WORK ORDER - Please return all of the material exactly, with no line missing.

________________________________________

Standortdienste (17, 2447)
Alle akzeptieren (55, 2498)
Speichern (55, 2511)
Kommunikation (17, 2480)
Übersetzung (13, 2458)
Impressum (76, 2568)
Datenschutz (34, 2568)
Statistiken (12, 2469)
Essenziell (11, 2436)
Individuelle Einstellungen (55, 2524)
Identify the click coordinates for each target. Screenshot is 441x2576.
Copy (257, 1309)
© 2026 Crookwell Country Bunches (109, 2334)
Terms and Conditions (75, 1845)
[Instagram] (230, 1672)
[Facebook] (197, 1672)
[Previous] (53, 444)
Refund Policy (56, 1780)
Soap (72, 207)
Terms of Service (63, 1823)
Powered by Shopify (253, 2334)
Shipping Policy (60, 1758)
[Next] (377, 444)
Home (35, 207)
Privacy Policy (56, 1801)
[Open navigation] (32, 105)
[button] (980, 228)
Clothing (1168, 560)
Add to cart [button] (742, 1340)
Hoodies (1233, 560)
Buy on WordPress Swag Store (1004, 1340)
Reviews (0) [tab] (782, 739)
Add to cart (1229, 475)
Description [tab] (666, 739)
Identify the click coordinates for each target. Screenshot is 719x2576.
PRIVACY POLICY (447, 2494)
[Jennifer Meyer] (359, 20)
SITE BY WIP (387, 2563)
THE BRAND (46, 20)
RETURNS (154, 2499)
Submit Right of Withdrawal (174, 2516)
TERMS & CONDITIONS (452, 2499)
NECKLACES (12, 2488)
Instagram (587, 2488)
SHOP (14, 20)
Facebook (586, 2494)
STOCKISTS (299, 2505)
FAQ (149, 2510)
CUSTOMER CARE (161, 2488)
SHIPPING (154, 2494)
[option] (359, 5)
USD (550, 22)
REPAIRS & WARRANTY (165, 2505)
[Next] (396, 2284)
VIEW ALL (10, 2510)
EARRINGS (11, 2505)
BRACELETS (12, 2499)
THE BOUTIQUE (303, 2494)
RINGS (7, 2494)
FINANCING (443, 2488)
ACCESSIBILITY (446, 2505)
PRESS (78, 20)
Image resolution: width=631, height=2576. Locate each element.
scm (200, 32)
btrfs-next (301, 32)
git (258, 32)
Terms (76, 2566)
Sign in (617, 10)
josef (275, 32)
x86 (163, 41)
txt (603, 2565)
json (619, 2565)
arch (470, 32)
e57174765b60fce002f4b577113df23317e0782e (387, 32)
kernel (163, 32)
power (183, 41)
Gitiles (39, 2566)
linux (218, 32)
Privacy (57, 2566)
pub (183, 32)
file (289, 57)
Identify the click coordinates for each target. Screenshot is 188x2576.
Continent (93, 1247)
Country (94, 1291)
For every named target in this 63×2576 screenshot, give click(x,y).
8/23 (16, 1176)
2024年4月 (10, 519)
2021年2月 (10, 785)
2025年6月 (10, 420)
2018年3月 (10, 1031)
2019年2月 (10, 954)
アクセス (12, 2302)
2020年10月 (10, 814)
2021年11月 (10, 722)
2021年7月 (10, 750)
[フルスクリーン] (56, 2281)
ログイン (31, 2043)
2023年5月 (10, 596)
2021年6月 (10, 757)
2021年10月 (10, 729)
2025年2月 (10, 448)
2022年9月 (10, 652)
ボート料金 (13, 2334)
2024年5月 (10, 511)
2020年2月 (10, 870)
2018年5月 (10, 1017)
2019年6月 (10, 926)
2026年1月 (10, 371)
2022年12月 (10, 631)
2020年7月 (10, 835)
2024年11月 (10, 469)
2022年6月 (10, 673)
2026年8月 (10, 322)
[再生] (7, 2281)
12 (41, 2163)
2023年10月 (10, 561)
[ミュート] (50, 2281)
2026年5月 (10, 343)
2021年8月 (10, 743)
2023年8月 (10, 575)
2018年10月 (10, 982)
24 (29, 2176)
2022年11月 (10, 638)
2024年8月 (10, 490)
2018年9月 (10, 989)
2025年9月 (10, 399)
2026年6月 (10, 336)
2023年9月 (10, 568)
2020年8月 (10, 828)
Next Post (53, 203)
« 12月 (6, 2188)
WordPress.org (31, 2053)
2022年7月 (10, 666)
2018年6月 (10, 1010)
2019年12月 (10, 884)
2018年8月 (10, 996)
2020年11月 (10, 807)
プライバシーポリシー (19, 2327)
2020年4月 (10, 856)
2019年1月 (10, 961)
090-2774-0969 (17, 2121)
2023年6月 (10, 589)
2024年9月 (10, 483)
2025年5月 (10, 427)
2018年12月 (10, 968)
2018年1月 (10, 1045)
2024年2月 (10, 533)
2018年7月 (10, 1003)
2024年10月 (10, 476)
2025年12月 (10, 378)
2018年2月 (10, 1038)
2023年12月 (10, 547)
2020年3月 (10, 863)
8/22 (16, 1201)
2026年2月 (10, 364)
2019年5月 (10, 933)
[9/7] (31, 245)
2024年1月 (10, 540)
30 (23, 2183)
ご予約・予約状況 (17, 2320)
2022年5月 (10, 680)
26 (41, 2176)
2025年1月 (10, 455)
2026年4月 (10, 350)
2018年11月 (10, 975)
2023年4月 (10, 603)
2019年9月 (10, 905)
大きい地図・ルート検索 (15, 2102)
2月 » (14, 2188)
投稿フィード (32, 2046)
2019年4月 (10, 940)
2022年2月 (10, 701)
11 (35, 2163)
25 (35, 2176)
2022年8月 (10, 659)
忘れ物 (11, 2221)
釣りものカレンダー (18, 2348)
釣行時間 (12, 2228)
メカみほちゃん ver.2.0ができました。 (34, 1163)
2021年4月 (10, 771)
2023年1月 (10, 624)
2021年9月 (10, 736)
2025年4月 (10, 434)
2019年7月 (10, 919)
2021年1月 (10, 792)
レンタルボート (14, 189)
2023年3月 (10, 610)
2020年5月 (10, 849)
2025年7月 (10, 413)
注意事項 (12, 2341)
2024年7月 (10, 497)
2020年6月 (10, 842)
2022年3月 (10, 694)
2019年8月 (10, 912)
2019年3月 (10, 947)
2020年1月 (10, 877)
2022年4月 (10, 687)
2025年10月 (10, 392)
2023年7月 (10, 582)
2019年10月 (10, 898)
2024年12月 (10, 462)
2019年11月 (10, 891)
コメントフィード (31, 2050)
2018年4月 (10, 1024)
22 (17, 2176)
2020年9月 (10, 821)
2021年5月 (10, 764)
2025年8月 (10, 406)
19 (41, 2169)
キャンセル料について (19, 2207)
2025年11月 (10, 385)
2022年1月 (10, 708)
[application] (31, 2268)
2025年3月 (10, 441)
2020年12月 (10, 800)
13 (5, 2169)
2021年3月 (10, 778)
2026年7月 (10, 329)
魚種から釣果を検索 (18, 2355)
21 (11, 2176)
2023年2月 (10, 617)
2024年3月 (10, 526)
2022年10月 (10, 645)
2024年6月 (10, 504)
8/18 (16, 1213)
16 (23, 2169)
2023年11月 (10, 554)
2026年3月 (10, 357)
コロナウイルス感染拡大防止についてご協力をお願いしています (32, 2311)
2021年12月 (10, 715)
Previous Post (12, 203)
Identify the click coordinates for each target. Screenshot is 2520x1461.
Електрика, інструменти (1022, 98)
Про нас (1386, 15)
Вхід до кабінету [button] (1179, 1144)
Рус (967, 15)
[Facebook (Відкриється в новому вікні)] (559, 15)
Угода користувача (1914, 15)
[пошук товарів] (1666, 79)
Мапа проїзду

________________________________________

SOLUTION BELOW -
Standortdienste (17, 2447)
Alle akzeptieren (55, 2498)
Speichern (55, 2511)
Kommunikation (17, 2480)
Übersetzung (13, 2458)
Impressum (76, 2568)
Datenschutz (34, 2568)
Statistiken (12, 2469)
Essenziell (11, 2436)
Individuelle Einstellungen (55, 2524)
Identify the click coordinates for each target. Screenshot is 441x2576.
Copy (257, 1309)
© 2026 Crookwell Country Bunches (109, 2334)
Terms and Conditions (75, 1845)
[Instagram] (230, 1672)
[Facebook] (197, 1672)
[Previous] (53, 444)
Refund Policy (56, 1780)
Soap (72, 207)
Terms of Service (63, 1823)
Powered by Shopify (253, 2334)
Shipping Policy (60, 1758)
[Next] (377, 444)
Home (35, 207)
Privacy Policy (56, 1801)
[Open navigation] (32, 105)
[button] (980, 228)
Clothing (1168, 560)
Add to cart [button] (742, 1340)
Hoodies (1233, 560)
Buy on WordPress Swag Store (1004, 1340)
Reviews (0) [tab] (782, 739)
Add to cart (1229, 475)
Description [tab] (666, 739)
Identify the click coordinates for each target. Screenshot is 719x2576.
PRIVACY POLICY (447, 2494)
[Jennifer Meyer] (359, 20)
SITE BY WIP (387, 2563)
THE BRAND (46, 20)
RETURNS (154, 2499)
Submit Right of Withdrawal (174, 2516)
TERMS & CONDITIONS (452, 2499)
NECKLACES (12, 2488)
Instagram (587, 2488)
SHOP (14, 20)
Facebook (586, 2494)
STOCKISTS (299, 2505)
FAQ (149, 2510)
CUSTOMER CARE (161, 2488)
SHIPPING (154, 2494)
[option] (359, 5)
USD (550, 22)
REPAIRS & WARRANTY (165, 2505)
[Next] (396, 2284)
VIEW ALL (10, 2510)
EARRINGS (11, 2505)
BRACELETS (12, 2499)
THE BOUTIQUE (303, 2494)
RINGS (7, 2494)
FINANCING (443, 2488)
ACCESSIBILITY (446, 2505)
PRESS (78, 20)
Image resolution: width=631, height=2576. Locate each element.
scm (200, 32)
btrfs-next (301, 32)
git (258, 32)
Terms (76, 2566)
Sign in (617, 10)
josef (275, 32)
x86 (163, 41)
txt (603, 2565)
json (619, 2565)
arch (470, 32)
e57174765b60fce002f4b577113df23317e0782e (387, 32)
kernel (163, 32)
power (183, 41)
Gitiles (39, 2566)
linux (218, 32)
Privacy (57, 2566)
pub (183, 32)
file (289, 57)
Identify the click coordinates for each target. Screenshot is 188x2576.
Continent (93, 1247)
Country (94, 1291)
For every named target in this 63×2576 screenshot, give click(x,y).
8/23 (16, 1176)
2024年4月 (10, 519)
2021年2月 (10, 785)
2025年6月 (10, 420)
2018年3月 (10, 1031)
2019年2月 (10, 954)
アクセス (12, 2302)
2020年10月 (10, 814)
2021年11月 (10, 722)
2021年7月 (10, 750)
[フルスクリーン] (56, 2281)
ログイン (31, 2043)
2023年5月 (10, 596)
2021年6月 (10, 757)
2021年10月 (10, 729)
2025年2月 (10, 448)
2022年9月 (10, 652)
ボート料金 (13, 2334)
2024年5月 (10, 511)
2020年2月 (10, 870)
2018年5月 (10, 1017)
2019年6月 (10, 926)
2026年1月 (10, 371)
2022年12月 (10, 631)
2020年7月 (10, 835)
2024年11月 (10, 469)
2022年6月 (10, 673)
2026年8月 (10, 322)
[再生] (7, 2281)
12 (41, 2163)
2023年10月 (10, 561)
[ミュート] (50, 2281)
2026年5月 (10, 343)
2021年8月 (10, 743)
2023年8月 (10, 575)
2018年10月 (10, 982)
24 (29, 2176)
2022年11月 (10, 638)
2024年8月 (10, 490)
2018年9月 (10, 989)
2025年9月 (10, 399)
2026年6月 (10, 336)
2023年9月 (10, 568)
2020年8月 (10, 828)
Next Post (53, 203)
« 12月 (6, 2188)
WordPress.org (31, 2053)
2022年7月 (10, 666)
2018年6月 (10, 1010)
2019年12月 (10, 884)
2018年8月 (10, 996)
2020年11月 (10, 807)
プライバシーポリシー (19, 2327)
2020年4月 (10, 856)
2019年1月 (10, 961)
090-2774-0969 (17, 2121)
2023年6月 (10, 589)
2024年9月 (10, 483)
2025年5月 (10, 427)
2018年12月 (10, 968)
2018年1月 (10, 1045)
2024年2月 (10, 533)
2018年7月 (10, 1003)
2024年10月 (10, 476)
2025年12月 (10, 378)
2018年2月 (10, 1038)
2023年12月 (10, 547)
2020年3月 (10, 863)
8/22 (16, 1201)
2026年2月 (10, 364)
2019年5月 (10, 933)
[9/7] (31, 245)
2024年1月 (10, 540)
30 (23, 2183)
ご予約・予約状況 (17, 2320)
2022年5月 (10, 680)
26 (41, 2176)
2025年1月 (10, 455)
2026年4月 (10, 350)
2018年11月 (10, 975)
2023年4月 (10, 603)
2019年9月 (10, 905)
大きい地図・ルート検索 (15, 2102)
2月 » (14, 2188)
投稿フィード (32, 2046)
2019年4月 (10, 940)
2022年2月 (10, 701)
11 (35, 2163)
25 (35, 2176)
2022年8月 (10, 659)
忘れ物 (11, 2221)
釣りものカレンダー (18, 2348)
釣行時間 (12, 2228)
メカみほちゃん ver.2.0ができました。 (34, 1163)
2021年4月 (10, 771)
2023年1月 (10, 624)
2021年9月 (10, 736)
2025年4月 (10, 434)
2019年7月 (10, 919)
2021年1月 (10, 792)
レンタルボート (14, 189)
2023年3月 (10, 610)
2020年5月 (10, 849)
2025年7月 (10, 413)
注意事項 (12, 2341)
2024年7月 (10, 497)
2020年6月 (10, 842)
2022年3月 (10, 694)
2019年8月 (10, 912)
2019年3月 (10, 947)
2020年1月 (10, 877)
2022年4月 (10, 687)
2025年10月 (10, 392)
2023年7月 (10, 582)
2019年10月 (10, 898)
2024年12月 (10, 462)
2019年11月 (10, 891)
コメントフィード (31, 2050)
2018年4月 (10, 1024)
22 (17, 2176)
2020年9月 (10, 821)
2021年5月 (10, 764)
2025年8月 (10, 406)
19 (41, 2169)
キャンセル料について (19, 2207)
2025年11月 (10, 385)
2022年1月 (10, 708)
[application] (31, 2268)
2025年3月 (10, 441)
2020年12月 (10, 800)
13 (5, 2169)
2021年3月 (10, 778)
2026年7月 (10, 329)
魚種から釣果を検索 (18, 2355)
21 (11, 2176)
2023年2月 (10, 617)
2024年3月 (10, 526)
2022年10月 (10, 645)
2024年6月 (10, 504)
8/18 (16, 1213)
16 (23, 2169)
2023年11月 (10, 554)
2026年3月 (10, 357)
コロナウイルス感染拡大防止についてご協力をお願いしています (32, 2311)
2021年12月 (10, 715)
Previous Post (12, 203)
Identify the click coordinates for each target. Screenshot is 2520x1461.
Електрика, інструменти (1022, 98)
Про нас (1386, 15)
Вхід до кабінету [button] (1179, 1144)
Рус (967, 15)
[Facebook (Відкриється в новому вікні)] (559, 15)
Угода користувача (1914, 15)
[пошук товарів] (1666, 79)
Мапа проїзду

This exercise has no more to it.